Per queste ragioni ci batteremo con determinazione per scongiurare un colpo grave e ingiusto alla nostra comunità, che rischia di perdere risorse, tutele e opportunità fondamentali per il proprio futuro”.
Vella ribadisce le ragioni per cui la decisione risulta inaccettabile “Il Comune di Monteverde, situato a 740 metri di altitudine e uno dei territori più disagiati della provincia di Avellino, rischia di perdere la qualifica di comune montano.
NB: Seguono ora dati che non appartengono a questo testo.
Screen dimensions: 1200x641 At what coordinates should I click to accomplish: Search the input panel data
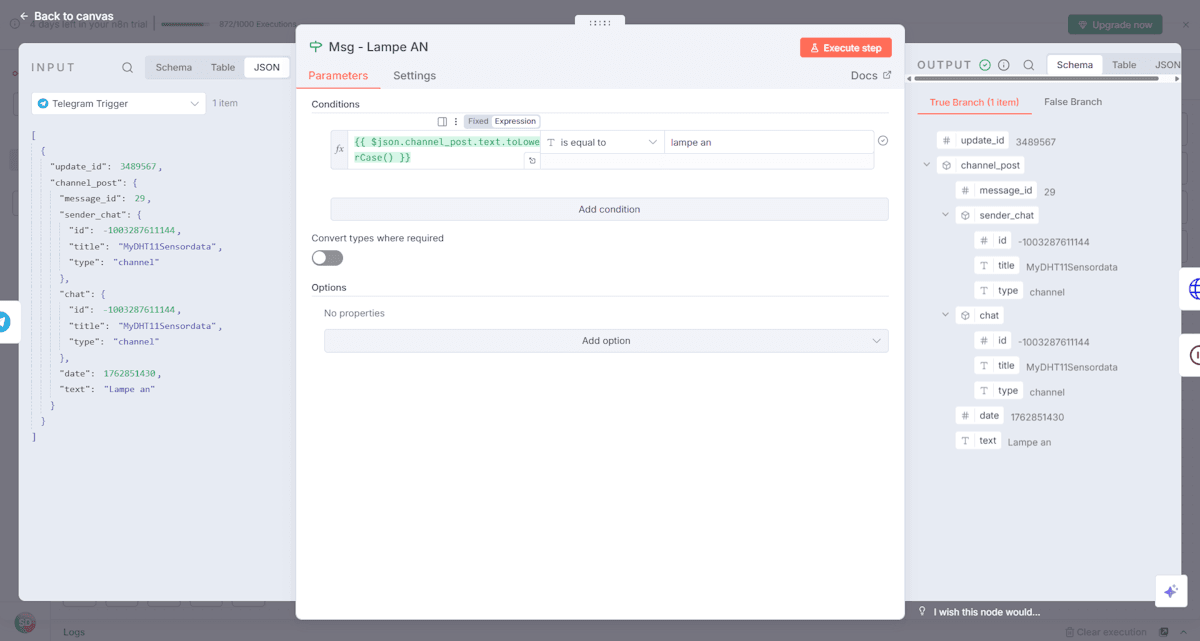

Un territorio isolato, con distanze ragguardevoli dai servizi primari, viene oggi escluso dall’elenco previsto dal nuovo DPCM sui comuni montani. Questa decisione sarebbe stata una vera ingiustizia: non solo avrebbe ridotto le risorse per scuole, trasporti, sanità e servizi sociali, ma avrebbe anche avuto gravi ripercussioni sull’agricoltura, fondamentale per l’economia e la vita quotidiana della nostra comunità. Fortunatamente il DPCM è stato momentaneamente sospeso. È un passo importante, ma il rischio resta e Monteverde merita riconoscimento, ascolto e sostegno.
Chiedo a tutti coloro che amano la nostra terra: non possiamo rimanere in silenzio. La nostra voce deve farsi sentire perché i territori fragili non vengano dimenticati”.